──────── Source ────────

All of lore.kernel.org
 help / color / mirror / Atom feed
From: Matthew Wilcox <willy@infradead.org>
To: Linus Torvalds <torvalds@linux-foundation.org>
Cc: David Howells <dhowells@redhat.com>, Jens Axboe <axboe@kernel.dk>,
	Al Viro <viro@zeniv.linux.org.uk>,
	Christoph Hellwig <hch@infradead.org>, Jan Kara <jack@suse.cz>,
	Jeff Layton <jlayton@kernel.org>,
	David Hildenbrand <david@redhat.com>,
	Jason Gunthorpe <jgg@nvidia.com>,
	Logan Gunthorpe <logang@deltatee.com>,
	Hillf Danton <hdanton@sina.com>,
	linux-fsdevel@vger.kernel.org, linux-block@vger.kernel.org,
	linux-kernel@vger.kernel.org, linux-mm@kvack.org,
	Daniel Golle <daniel@makrotopia.org>,
	Guenter Roeck <groeck7@gmail.com>, Christoph Hellwig <hch@lst.de>,
	John Hubbard <jhubbard@nvidia.com>,
	Hugh Dickins <hughd@google.com>
Subject: Re: [PATCH v17 03/14] shmem: Implement splice-read
Date: Tue, 14 Mar 2023 20:08:48 +0000	[thread overview]
Message-ID: <ZBDUUAGO9HbZG8EW@casper.infradead.org> (raw)
In-Reply-To: <CAHk-=wiO-Z7QdKnA+yeLCROiVVE6dBK=TaE7wz4hMc0gE2SPRw@mail.gmail.com>

On Tue, Mar 14, 2023 at 11:02:40AM -0700, Linus Torvalds wrote:
> On Tue, Mar 14, 2023 at 9:43 AM Matthew Wilcox <willy@infradead.org> wrote:
> >
> > The problem is that we might have swapped out the shmem folio.  So we
> > don't want to clear the page, but ask swap to fill the page.

──────── Information given ────────

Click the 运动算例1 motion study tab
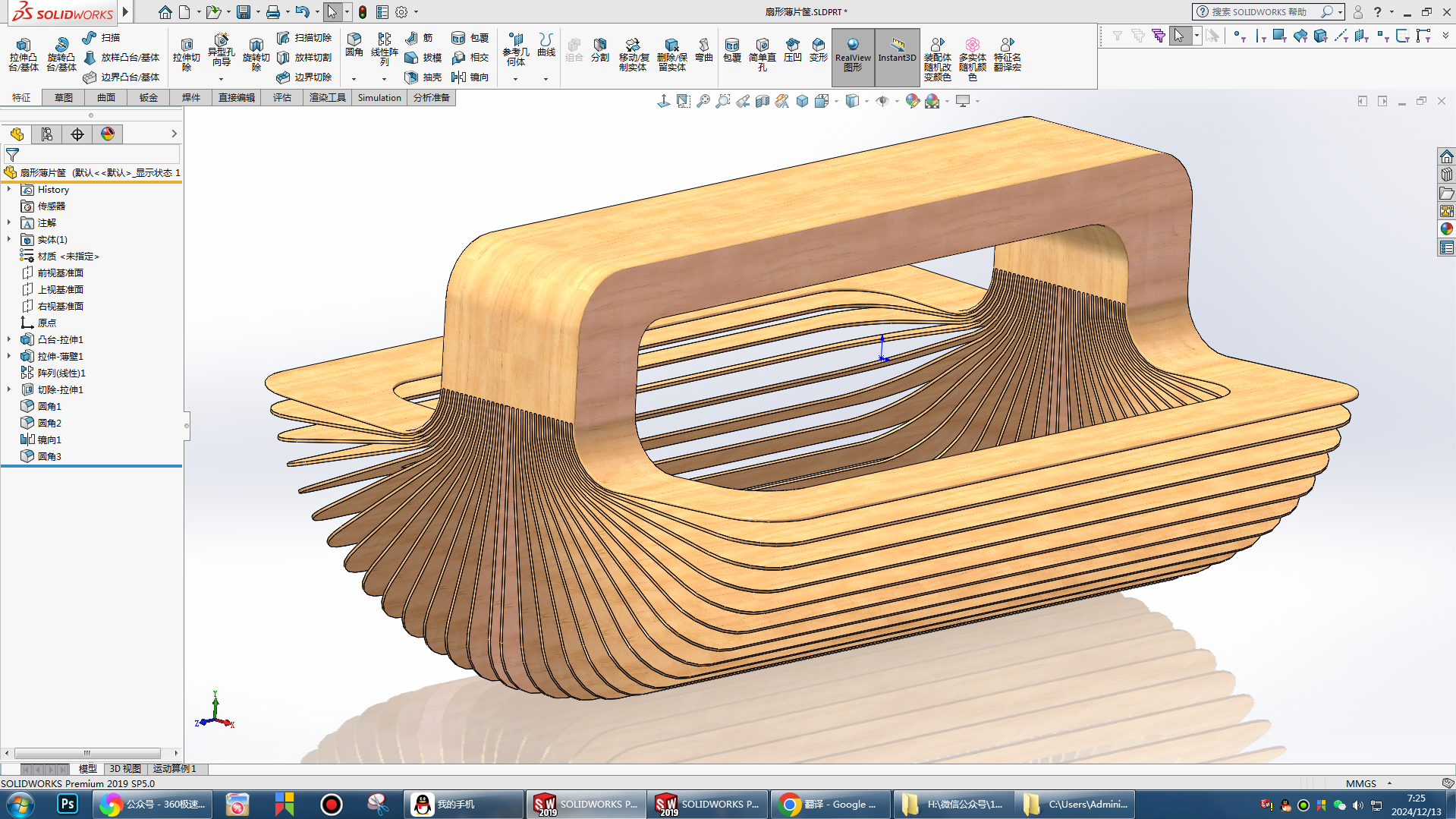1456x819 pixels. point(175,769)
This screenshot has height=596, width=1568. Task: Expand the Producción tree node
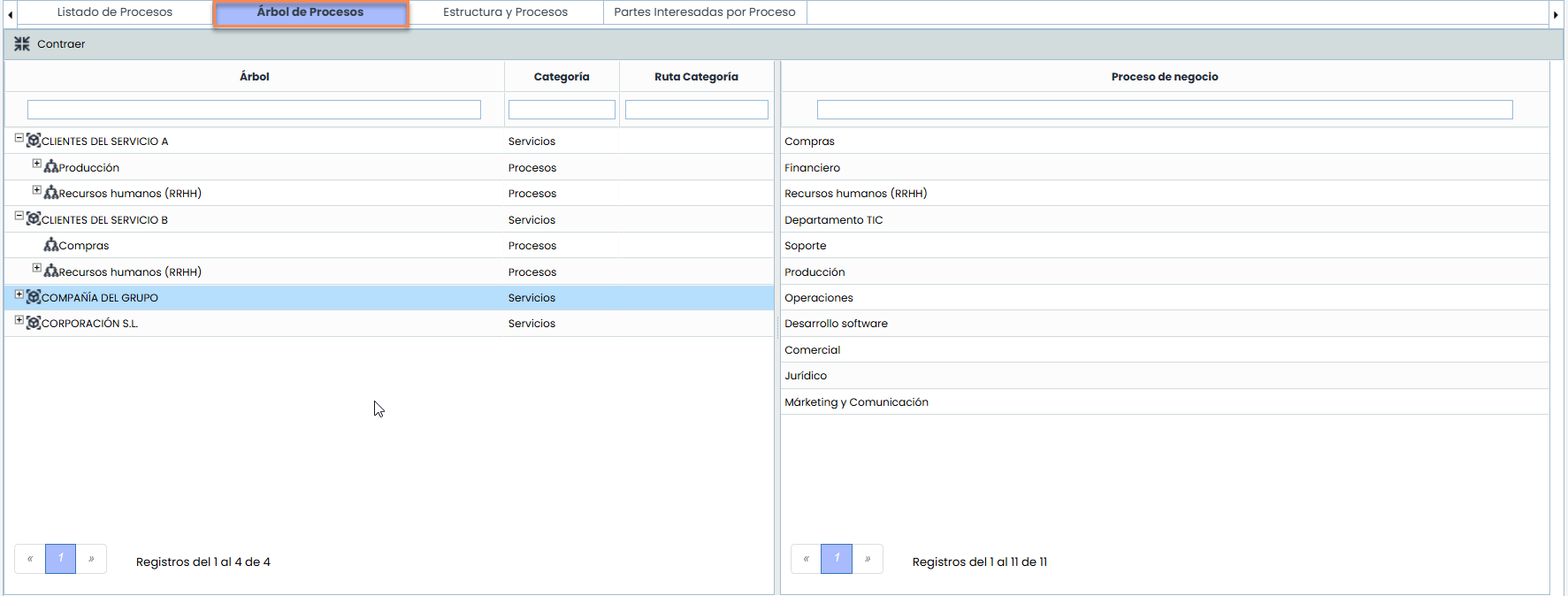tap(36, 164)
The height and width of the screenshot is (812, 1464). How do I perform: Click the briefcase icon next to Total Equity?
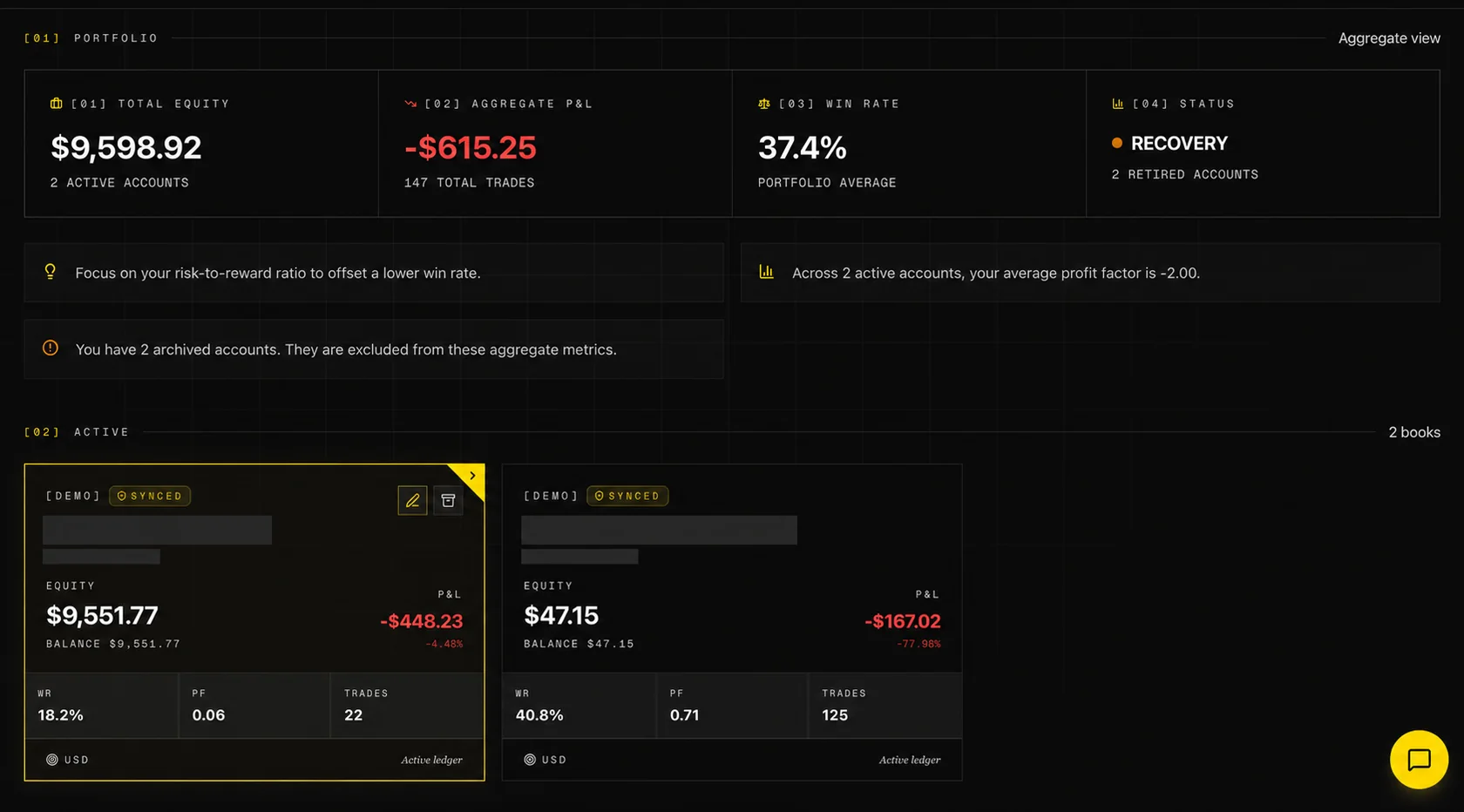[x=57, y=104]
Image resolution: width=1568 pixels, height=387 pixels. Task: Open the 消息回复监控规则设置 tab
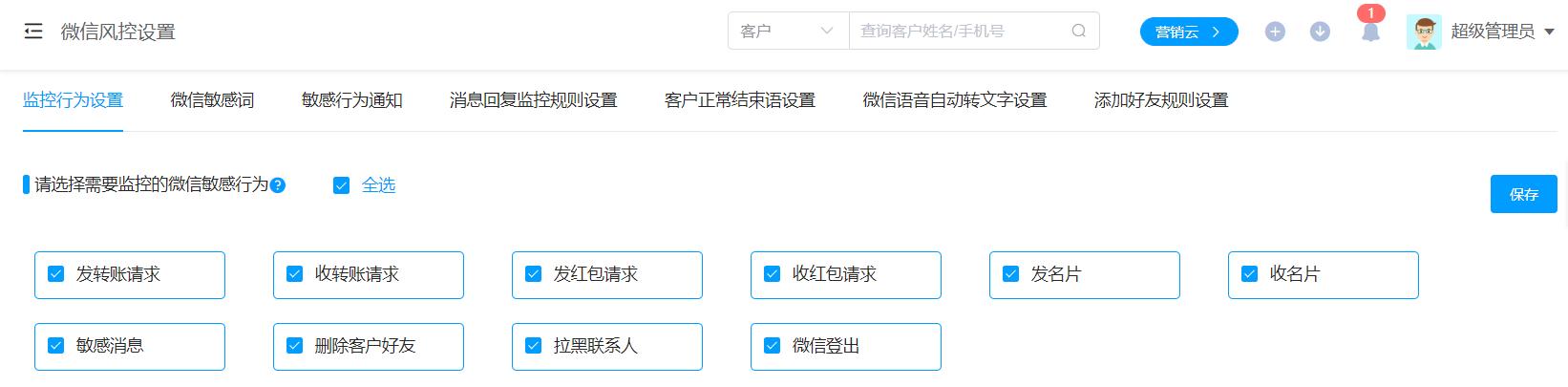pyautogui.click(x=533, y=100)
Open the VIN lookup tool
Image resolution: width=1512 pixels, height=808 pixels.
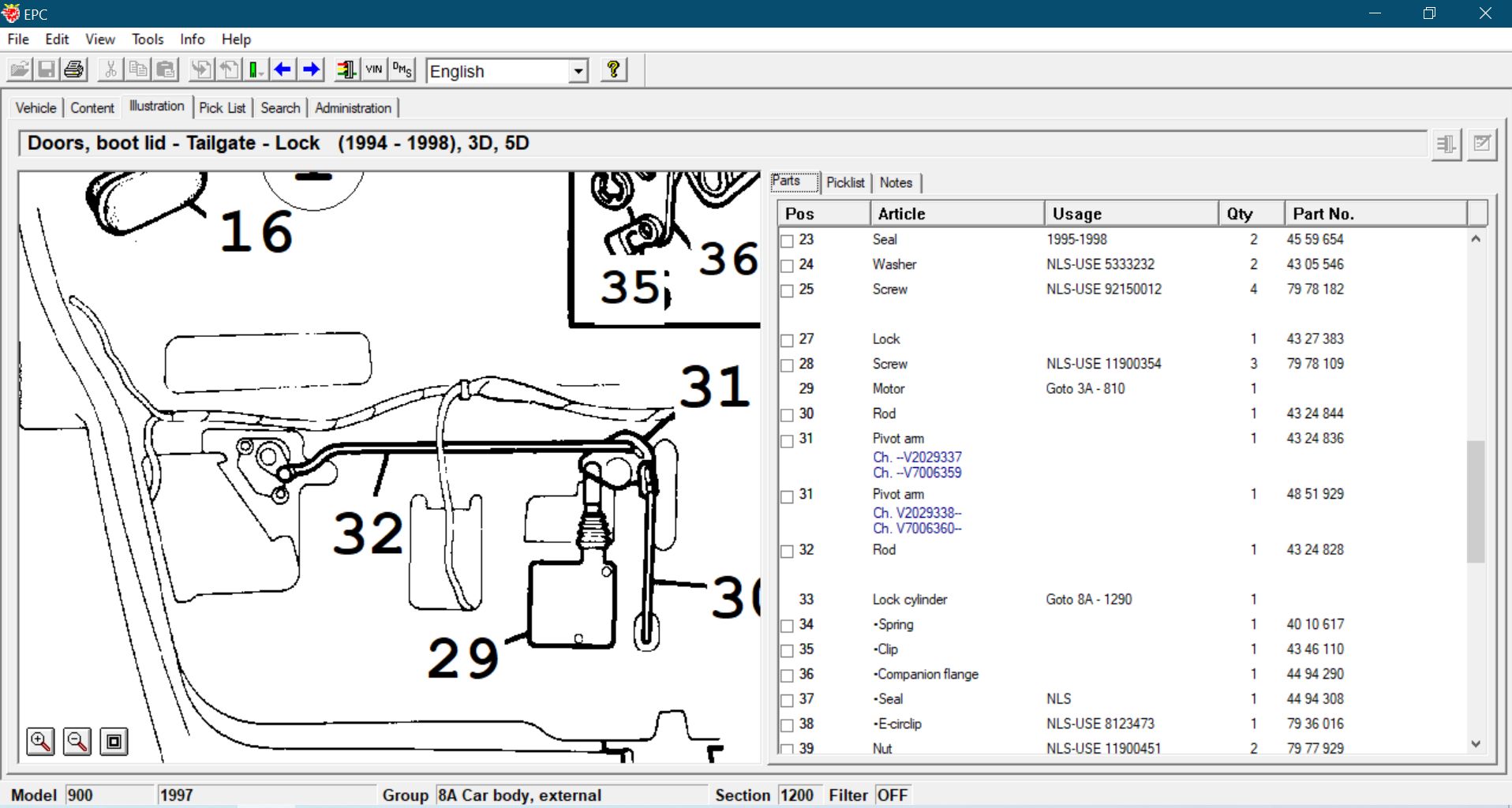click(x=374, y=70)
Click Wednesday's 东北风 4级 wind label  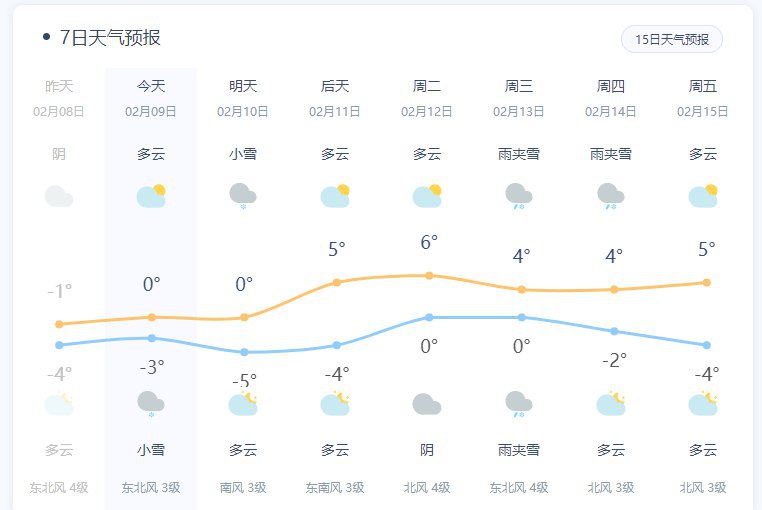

────────

▸ **Actions to take**:
1. In the shmem splice-read message, what might have been swapped out?
2. Continue the shmem splice-read message from its last line.
The data is not needed here.

▸ **Responses to the tasks**:
1. The shmem folio.

2.
> 
> Doesn't shmem_swapin_folio() already basically do all that work?
> 
> The real oddity with shmem - compared to other filesystems - is that
> the xarray has a value entry instead of being a real folio. And yes,
> the current filemap code will then just ignore such entries as
> "doesn't exist", and so the regular read iterators will all fail on
> it.
> 
> But while filemap_get_read_batch() will stop at a value-folio, I feel
> like filemap_create_folio() should be able to turn a value page into a
> "real" page. Right now it already allocates said page, but then I
> think filemap_add_folio() will return -EEXIST when said entry exists
> as a value.
> 
> But *if* instead of -EEXIST we could just replace the value with the
> (already locked) page, and have some sane way to pass that value
> (which is the swap entry data) to readpage(), I think that should just
> do it all.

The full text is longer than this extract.